* **Your objective**: Your task is to work out how many lines in the data that follows hold "أفضل" and to state that number alone.

────────────────────

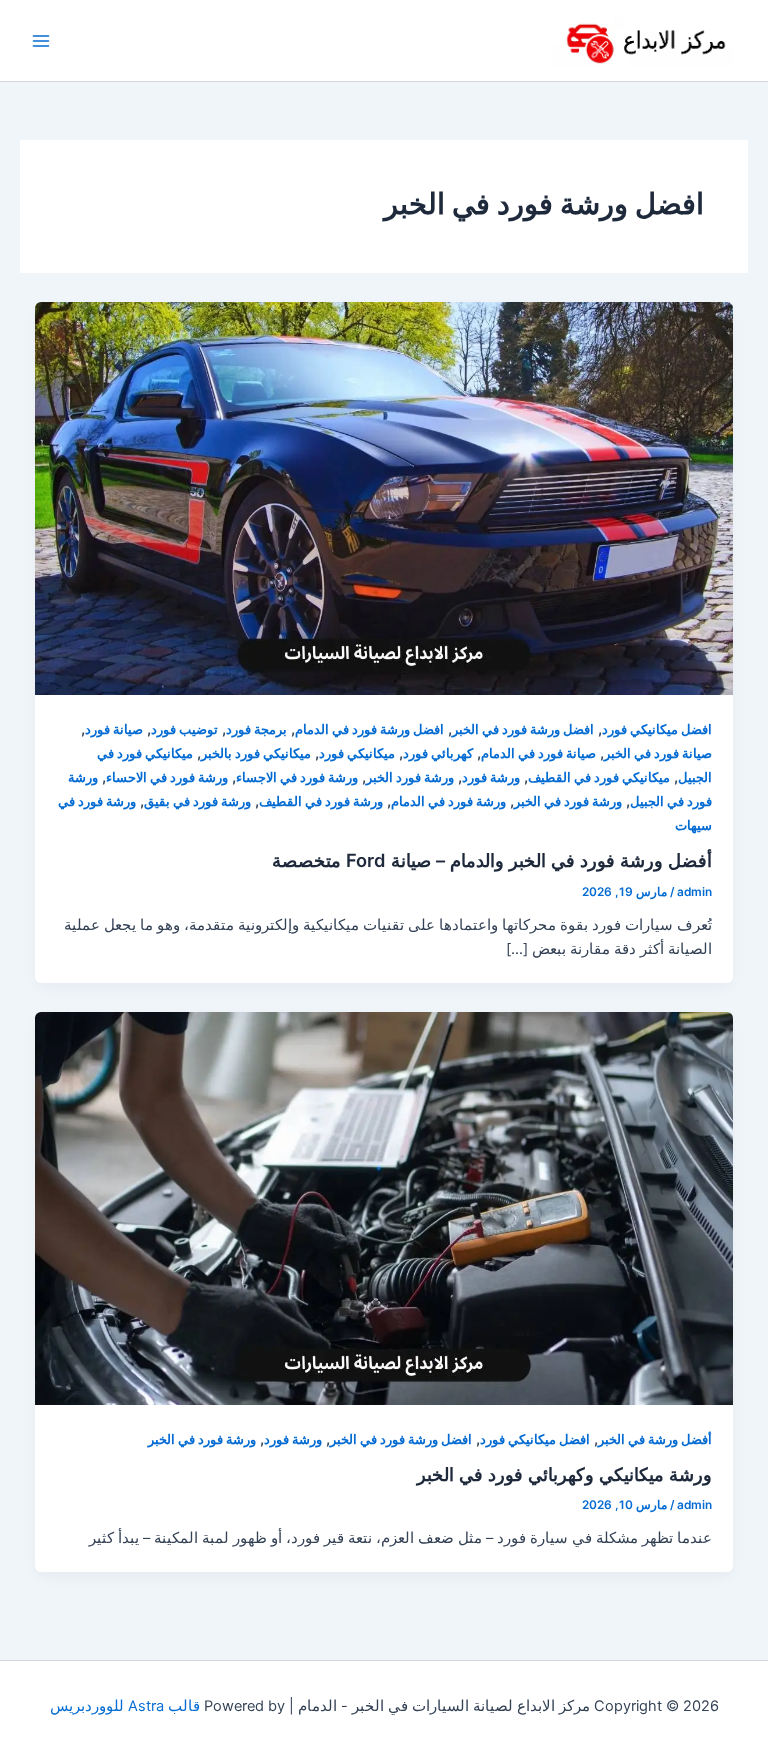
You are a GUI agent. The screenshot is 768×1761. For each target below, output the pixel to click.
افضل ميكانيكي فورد (657, 729)
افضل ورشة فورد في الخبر (523, 729)
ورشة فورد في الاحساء (167, 777)
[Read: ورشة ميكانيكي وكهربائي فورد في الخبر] (384, 1207)
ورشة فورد (491, 777)
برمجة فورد (256, 729)
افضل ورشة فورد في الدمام (369, 729)
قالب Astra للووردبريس (125, 1706)
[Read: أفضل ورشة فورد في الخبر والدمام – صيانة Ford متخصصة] (384, 498)
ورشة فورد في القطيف (321, 801)
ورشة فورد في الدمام (448, 801)
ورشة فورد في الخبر (568, 801)
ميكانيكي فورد (357, 753)
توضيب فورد (184, 729)
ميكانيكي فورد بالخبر (256, 753)
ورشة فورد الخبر (410, 777)
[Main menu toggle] (41, 41)
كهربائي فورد (438, 753)
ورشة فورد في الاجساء (297, 777)
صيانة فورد (114, 729)
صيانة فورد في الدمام (538, 753)
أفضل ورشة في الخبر (655, 1439)
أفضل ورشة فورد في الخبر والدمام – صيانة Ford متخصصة (492, 860)
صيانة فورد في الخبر (658, 753)
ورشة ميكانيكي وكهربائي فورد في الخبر (564, 1474)
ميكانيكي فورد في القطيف (599, 777)
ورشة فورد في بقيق (197, 801)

────────────────────

* **Solution to this exercise**: 3